PFAS (Per- and Polyfluoroalkyl Substances) are a family of industrial chemicals that resist biodegradation and cause adverse effects in humans and animals, including cancer.

The agency chose to conduct a study on deer in the region based on prior knowledge that soils and water contained high levels of PFOS, one of the most toxic forms of PFAS.

Department of Wildlife field study on deer contaminated with PFAS

According to officials, municipal / industrial sludge used in fertilizers caused the initial contamination of PFAS. Once it entered the fields and crops, it was only a matter of time before it found its way into the surrounding water table and wildlife.

The study included deer of all ages, from fawns to adults

The study found PFOS levels of 40 parts per billion in five of the eight deer collected from the most contaminated parts of the region. It may not seem like much, but this level of concentration in meat warrants a recommendation to eat it only two to three times a year, according to the MDIFW.

The other three deer had a lower concentration of PFOS, but still contained enough of the chemical to justify a consumption limit.

Toxicity of PFAS to humans, wildlife

PFAS are commonly used in industrial products, non-stick cookware, and durable water repellent (DWR) garment treatments. Their main utility is their resistance to biodegradation. According to the Center for Disease Control, they are “persistent in the environment”And, in fact, is now found at low levels in the blood of humans and animals around the world.

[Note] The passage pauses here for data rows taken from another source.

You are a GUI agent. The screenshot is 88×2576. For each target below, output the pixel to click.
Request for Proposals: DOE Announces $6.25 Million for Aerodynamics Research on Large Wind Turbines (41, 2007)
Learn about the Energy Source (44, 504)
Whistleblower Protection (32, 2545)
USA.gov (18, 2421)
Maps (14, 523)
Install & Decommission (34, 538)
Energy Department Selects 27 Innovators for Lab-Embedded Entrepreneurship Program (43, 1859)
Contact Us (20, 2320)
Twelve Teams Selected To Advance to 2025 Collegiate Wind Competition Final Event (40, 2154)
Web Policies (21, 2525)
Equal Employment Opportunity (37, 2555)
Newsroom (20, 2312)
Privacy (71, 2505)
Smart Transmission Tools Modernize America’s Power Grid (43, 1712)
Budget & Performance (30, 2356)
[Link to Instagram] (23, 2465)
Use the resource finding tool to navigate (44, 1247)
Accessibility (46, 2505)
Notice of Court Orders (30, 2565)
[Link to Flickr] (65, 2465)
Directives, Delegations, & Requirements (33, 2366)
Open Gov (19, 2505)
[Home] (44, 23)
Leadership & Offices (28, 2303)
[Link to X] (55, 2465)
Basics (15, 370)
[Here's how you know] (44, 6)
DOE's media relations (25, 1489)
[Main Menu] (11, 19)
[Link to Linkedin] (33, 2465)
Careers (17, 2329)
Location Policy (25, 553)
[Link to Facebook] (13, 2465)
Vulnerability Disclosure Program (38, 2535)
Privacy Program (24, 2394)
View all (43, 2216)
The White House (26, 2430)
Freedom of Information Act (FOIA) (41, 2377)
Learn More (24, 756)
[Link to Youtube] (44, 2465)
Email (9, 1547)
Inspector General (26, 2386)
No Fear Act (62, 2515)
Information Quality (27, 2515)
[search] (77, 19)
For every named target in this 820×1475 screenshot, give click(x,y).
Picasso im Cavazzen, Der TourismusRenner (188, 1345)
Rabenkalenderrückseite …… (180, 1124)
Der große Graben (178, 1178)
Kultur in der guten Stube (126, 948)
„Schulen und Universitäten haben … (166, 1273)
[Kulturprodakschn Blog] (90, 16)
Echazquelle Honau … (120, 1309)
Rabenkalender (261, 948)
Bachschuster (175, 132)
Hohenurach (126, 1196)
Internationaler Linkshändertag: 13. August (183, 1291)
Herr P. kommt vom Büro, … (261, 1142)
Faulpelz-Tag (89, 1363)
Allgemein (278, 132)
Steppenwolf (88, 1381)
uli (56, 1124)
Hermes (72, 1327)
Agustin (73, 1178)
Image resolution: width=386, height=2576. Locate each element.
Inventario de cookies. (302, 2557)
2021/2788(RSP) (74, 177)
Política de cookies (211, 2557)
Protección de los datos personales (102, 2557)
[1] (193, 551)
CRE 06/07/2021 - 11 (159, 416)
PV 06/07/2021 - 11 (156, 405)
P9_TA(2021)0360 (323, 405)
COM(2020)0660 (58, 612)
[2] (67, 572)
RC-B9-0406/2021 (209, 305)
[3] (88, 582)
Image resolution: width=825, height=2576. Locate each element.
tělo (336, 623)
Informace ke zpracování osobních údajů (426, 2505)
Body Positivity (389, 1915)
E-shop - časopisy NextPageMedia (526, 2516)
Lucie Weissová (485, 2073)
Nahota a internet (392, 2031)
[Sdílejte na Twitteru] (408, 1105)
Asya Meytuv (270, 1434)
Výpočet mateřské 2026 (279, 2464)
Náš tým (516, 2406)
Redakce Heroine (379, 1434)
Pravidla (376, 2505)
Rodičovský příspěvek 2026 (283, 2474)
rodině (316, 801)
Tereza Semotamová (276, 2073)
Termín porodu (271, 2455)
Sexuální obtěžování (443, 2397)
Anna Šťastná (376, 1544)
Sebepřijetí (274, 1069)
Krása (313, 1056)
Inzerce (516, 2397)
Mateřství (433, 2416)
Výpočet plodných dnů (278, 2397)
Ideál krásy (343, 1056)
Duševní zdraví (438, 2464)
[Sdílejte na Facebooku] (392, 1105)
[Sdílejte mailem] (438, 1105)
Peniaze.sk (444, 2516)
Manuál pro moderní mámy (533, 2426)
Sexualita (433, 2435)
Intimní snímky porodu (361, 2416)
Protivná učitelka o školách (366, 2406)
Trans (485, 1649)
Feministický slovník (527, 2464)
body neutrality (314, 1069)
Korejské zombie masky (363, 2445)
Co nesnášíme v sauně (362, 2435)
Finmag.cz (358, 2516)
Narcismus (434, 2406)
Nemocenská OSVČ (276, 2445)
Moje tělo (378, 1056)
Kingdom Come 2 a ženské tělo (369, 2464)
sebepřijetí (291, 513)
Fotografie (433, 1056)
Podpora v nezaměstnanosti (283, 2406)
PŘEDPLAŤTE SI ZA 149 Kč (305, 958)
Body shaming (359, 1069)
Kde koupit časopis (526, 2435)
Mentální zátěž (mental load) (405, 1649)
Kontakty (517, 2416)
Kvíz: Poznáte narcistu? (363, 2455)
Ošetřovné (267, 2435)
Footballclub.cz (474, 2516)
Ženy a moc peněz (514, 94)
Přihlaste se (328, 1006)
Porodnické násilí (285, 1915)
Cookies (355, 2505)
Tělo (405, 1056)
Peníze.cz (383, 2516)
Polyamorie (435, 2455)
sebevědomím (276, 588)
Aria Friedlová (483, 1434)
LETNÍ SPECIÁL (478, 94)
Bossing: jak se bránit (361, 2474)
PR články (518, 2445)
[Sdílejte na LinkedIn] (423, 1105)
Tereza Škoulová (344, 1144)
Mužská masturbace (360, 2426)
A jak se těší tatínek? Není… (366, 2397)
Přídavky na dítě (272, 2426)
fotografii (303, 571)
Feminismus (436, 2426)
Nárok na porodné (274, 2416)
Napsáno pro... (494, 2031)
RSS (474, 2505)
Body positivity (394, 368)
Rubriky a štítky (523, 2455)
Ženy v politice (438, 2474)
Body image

The problem is that PFAS are highly toxic to life. Environmental Protection Agency reports that laboratory animals have experienced reproductive, developmental, liver, kidney and immunological effects from exposure to PFAS. Other side effects include high cholesterol and tumors. In some cases, exposure can cause low birth weight or cancer (usually of the kidneys or testes).

With regard to fauna, the environmental toxicity of PFAS has only been studied relatively recently. It is clear that water disperses it, that terrestrial networks like streams and storm water spill it out, and ultimately it ends up in groundwater.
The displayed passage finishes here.